I have some good news and bad news. The good news is the option market isn’t as concerned about the prospect of a contested election. The chart below shows the history of the term structure of at-the-money implied volatility (IV). The latest readings shows that IV spikes just after Election Day, and deflates slowly afterward. The bad news is it took a -1.9% decline in the S&P 500 to invert the term structure to create this condition.
We can see a similar result from the IV of other asset classes. The chart below shows the at-the-money IV of gold (GLD), and long Treasury bonds (TLT), with the caveat that IV is not applicable to bond prices because and bond price volatility is not constant over time, though IV remains a useful shorthand for expressing volatility for option traders. The shape of the IV curves are all roughly the same across different asset classes. They all spike at the election, and fall off soon after.
That said, the threat of a disorderly electoral result is very real. Reuters reported that roughly 40% of Democrats and Republicans would not accept a loss by their side and a smaller proportion would resort to violence to assert their displeasure.
More than four in ten supporters of both President Donald Trump and his Democratic challenger, Joe Biden, said they would not accept the result of the November election if their preferred candidate loses, Reuters/Ipsos poll found.
The survey, conducted from Oct. 13-20, shows 43% of Biden supporters would not accept a Trump victory, while 41% of Americans who want to re-elect Trump would not accept a win by Biden.
Smaller portions would take action to make their displeasure known: 22% of Biden supporters and 16% of Trump supporters said they would engage in street protests or even violence if their preferred candidate loses.
Negative momentum ahead?
So what are to make of Monday’s price action. The market exhibited a 90.7% down to up volume day. Lowry’s interprets 90% down volume days as bearish, and they have to be negated by either a 90% up volume day, or consecutive 80% up volume days to turn the tape bullish again.
SentimenTrader also observed that recent initial instances of 90% down volume days have tended to be bearish, and resolved with downside follow-through. However, the sample size is small (n=3).
Does this mean that bearish momentum has the upper hand, and traders should pile in on the short side?
Bearish momentum, meet positive seasonality.
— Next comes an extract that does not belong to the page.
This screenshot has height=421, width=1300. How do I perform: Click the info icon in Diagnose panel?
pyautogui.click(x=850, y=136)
Ryan Detrick at LPL Financial observed that the last four days of October is seasonally bullish, and October 28, which falls on Wednesday, has averaged the highest return for the year.
Bull or bear?
How should we react in light of these contradictions?
I wrote on Sunday (see How the Election held the market hostage) to watch the NASDAQ 100 because of its S&P 500 leadership. While the NDX did test its 50 dma, its relative uptrend remains intact, which is constructive for the bull case.
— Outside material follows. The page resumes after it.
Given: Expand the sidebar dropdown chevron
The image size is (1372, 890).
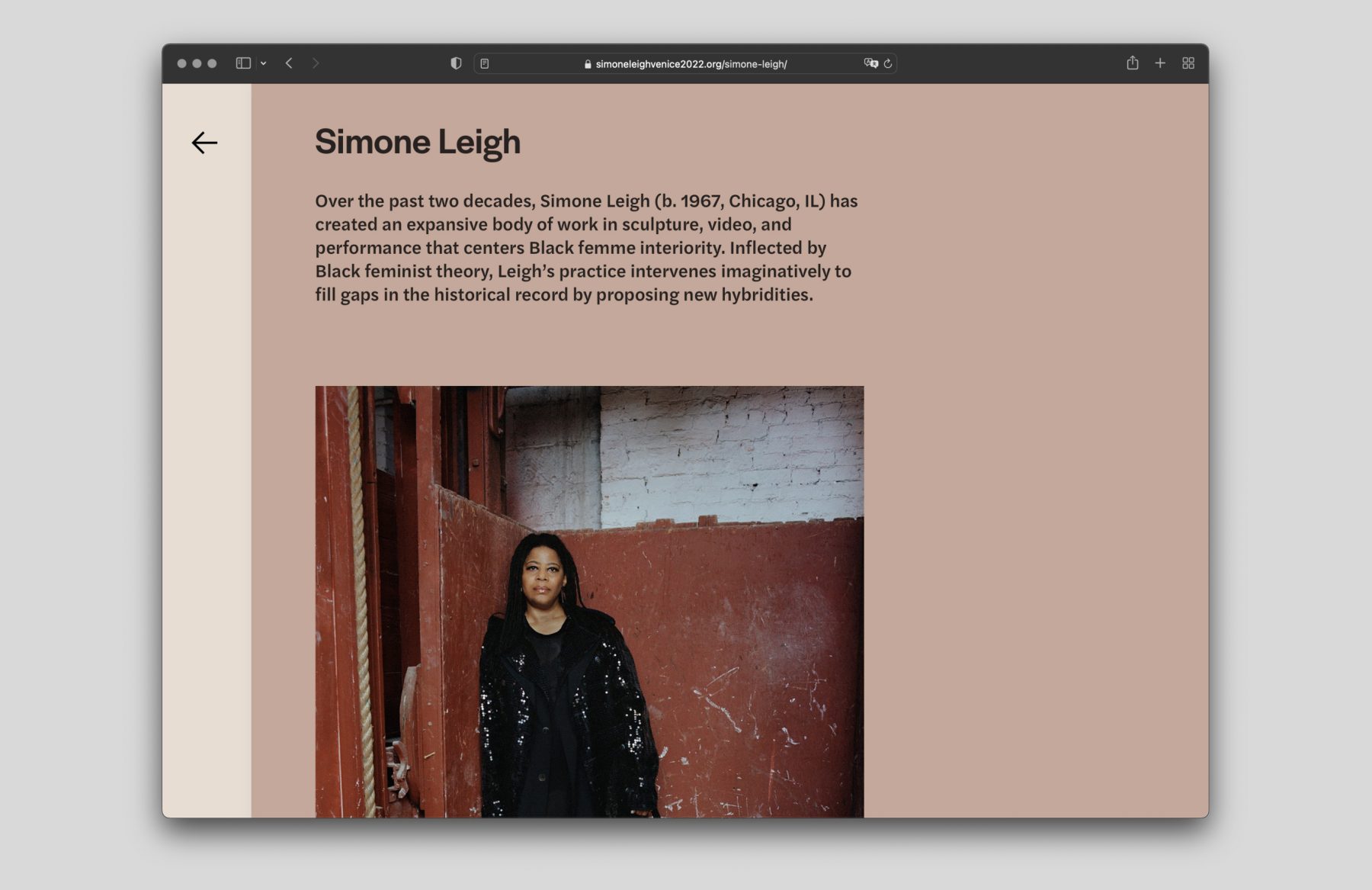Looking at the screenshot, I should (264, 63).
The market is undergoing a jittery phase that is highly dependent on newsflow. While the 90% down volume day is not to totally ignored, we are facing significant event risk ahead, both in the form of the election next week, and earnings reports from several FAAMG stocks this week. My working hypothesis is the current downdraft is temporary and could be subject to a reversal next week, depending on how the market behaves for the rest of this week.
Whatever happens, traders need to recognize that volatility is here, and they should size their positions accordingly.